- [What you will do]:
Tell me how many lines in the entries below contain the word "screenshot"; reply with the number and nothing else.

-- Opening Marker --

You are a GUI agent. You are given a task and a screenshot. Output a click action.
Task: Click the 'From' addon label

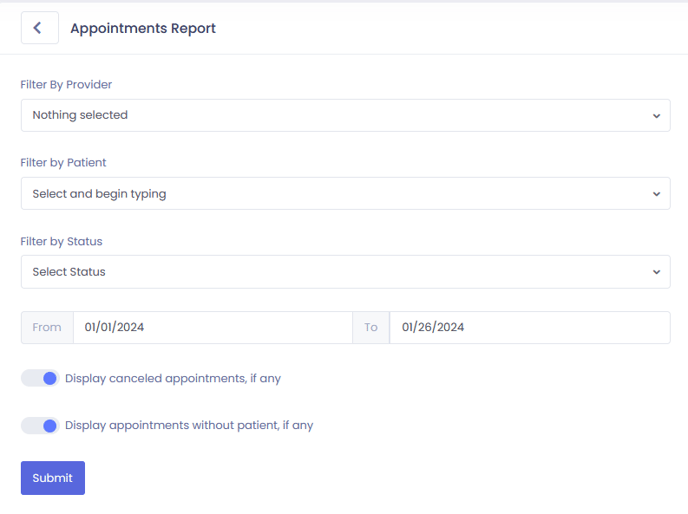[47, 327]
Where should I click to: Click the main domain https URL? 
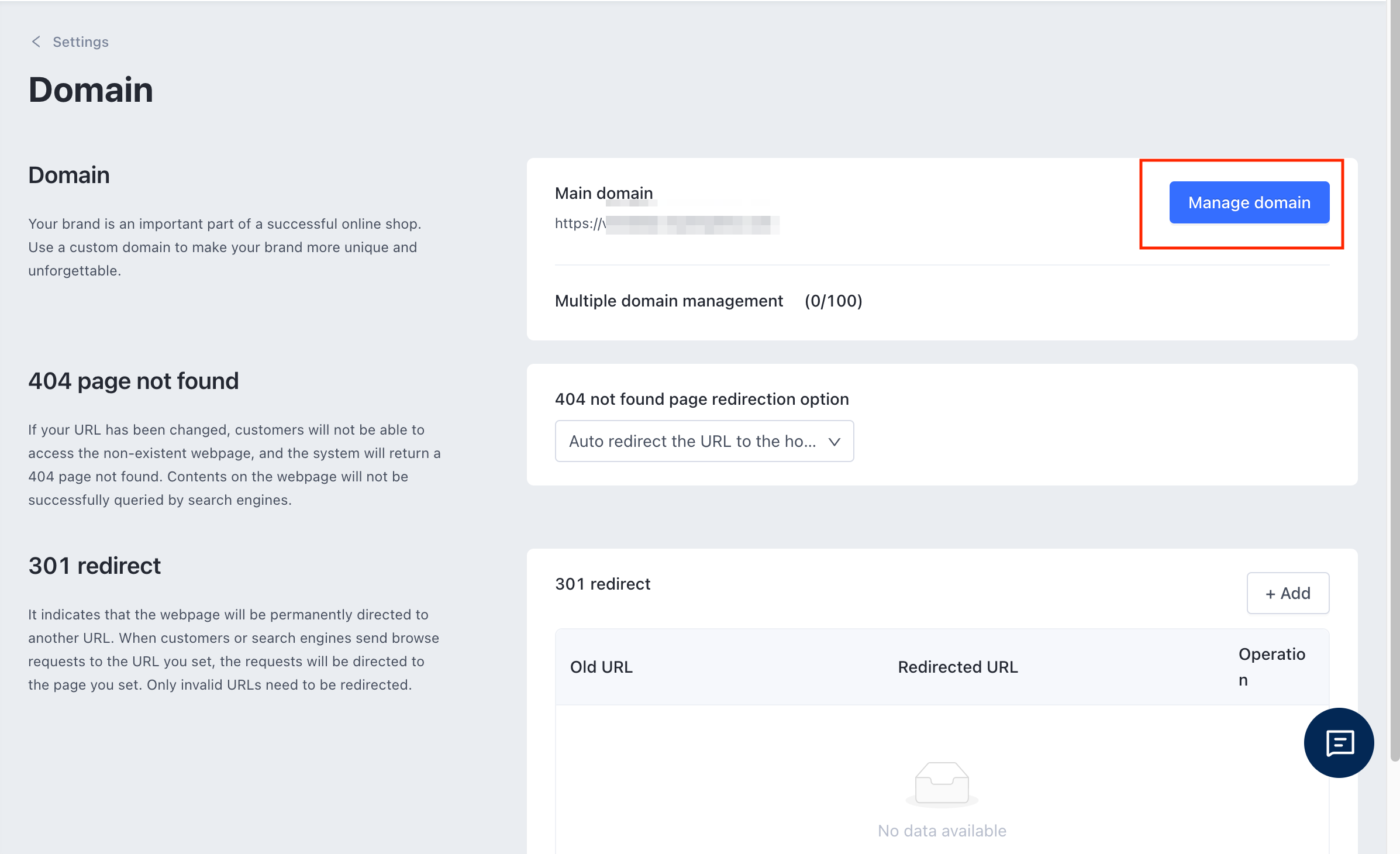tap(667, 224)
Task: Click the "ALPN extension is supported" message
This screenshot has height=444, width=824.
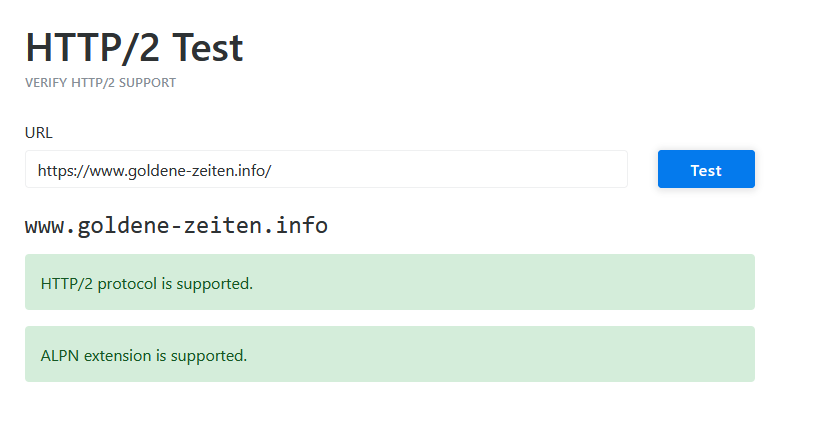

-- Closing Marker --

- [Answer space]:
2